Training Data Management Features

Training Data Management (formerly Keyer Data Management) includes tools for controlling and managing Identification model performance.

The performance of your models depends on the quality of the pages, the diversity of the documents, and consistent annotations.

For more information on model-training results, see Evaluating Model Training Results.

Training Data Management allows users to improve and supervise models by working directly with the training data (“ground truth”) obtained from each document in the training set. Users can group their documents, see incompatible ones, annotate representative parts of them, and detect potential inconsistencies. 

Available features

  • TDM for Classification - in v39 and above, users can operate with the ground truth of Classification models from Training data management. Learn more in Training Data Management for Classification.

  • Document Eligibility Filtering — indicates whether a document is eligible for training, based on internal checks in the application and our machine learning logic. It provides additional information about documents that were excluded from the training set. 

  • Training Data Curator — labels each training document as having high or low importance. The importance is calculated by determining which data would best contribute to the model’s performance. 

  • Labeling Anomaly Detection for Fields and Tables — identifies potential discrepancies in the training datasets before running model training. Once the annotations are ready, the user can analyze the data to find inconsistencies and ensure a top-performance locator model. 

Using Training Data Management features 

The recommended steps for using the Training Data Management features together are given below.

  1. Go to Library > Models, and then click on the name of the model you want to manage training data for.

  2. Upload your documents by following the instructions in Importing and Exporting Training Data.

    Loading the documents may take several minutes, depending on the number of uploaded pages.

  3. Analyze the training documents by clicking Analyze Data.

    The analysis groups similar documents and suggests improvements for your training data.

    For more information, see Training Data Analysis and Guided Data Labeling.

     

After the data analysis is ready, more information regarding your training set appears on the Field Identification or Table Identification model card:

  • Required to train - number of additional documents needed to run a model training

  • Eligible for training - number of documents used in your training set.
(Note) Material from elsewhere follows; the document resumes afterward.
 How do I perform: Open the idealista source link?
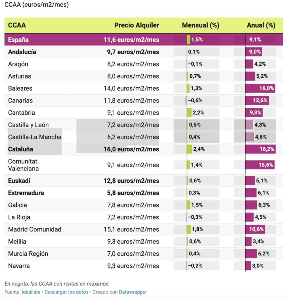click(x=31, y=292)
This number will change as documents are annotated and after analyzing the data.

You can see the ineligibility details by clicking See Ineligibility details >>. When you do, a sidebar with information about the documents will be displayed. Learn more about document eligibility of documents in Document Eligibility Filtering.
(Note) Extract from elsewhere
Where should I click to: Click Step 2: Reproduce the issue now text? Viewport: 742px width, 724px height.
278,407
All documents with the Training Status Ready To Annotate or Never will appear as ineligible for training until you change their Training Status and reanalyze the data.

The Training Data Health card shows your training set’s health, including:

  • a bar indicating how many documents you need to meet the minimum required for training, 

  • the number of required, ineligible/eligible, and recommended documents, and

  • the document grouping and recommended number of training documents. 

For each document, the Training Data table displays the following:

  • A yellow indicator if the document is ineligible for training.

  • The ID of the document’s group.

  • The importance of the document. The importance can be high or low, depending on the variety of documents in your training set. To learn more about the importance, see Training Data Curator.

  1. Annotate your documents and re-analyze your data to refresh the results. 

Reanalyze your data each time you need to update the information about your training set’s health, as the system doesn’t re-run the analysis automatically.

  1. Run the model training after you improve the health of your training data by using Document Eligibility Filtering, Training Data Curation, and Labeling Anomaly Detection.

For details on how to train a high-performance model and evaluate your results. see Requirements for Training a New Model and Evaluating Model Training Results.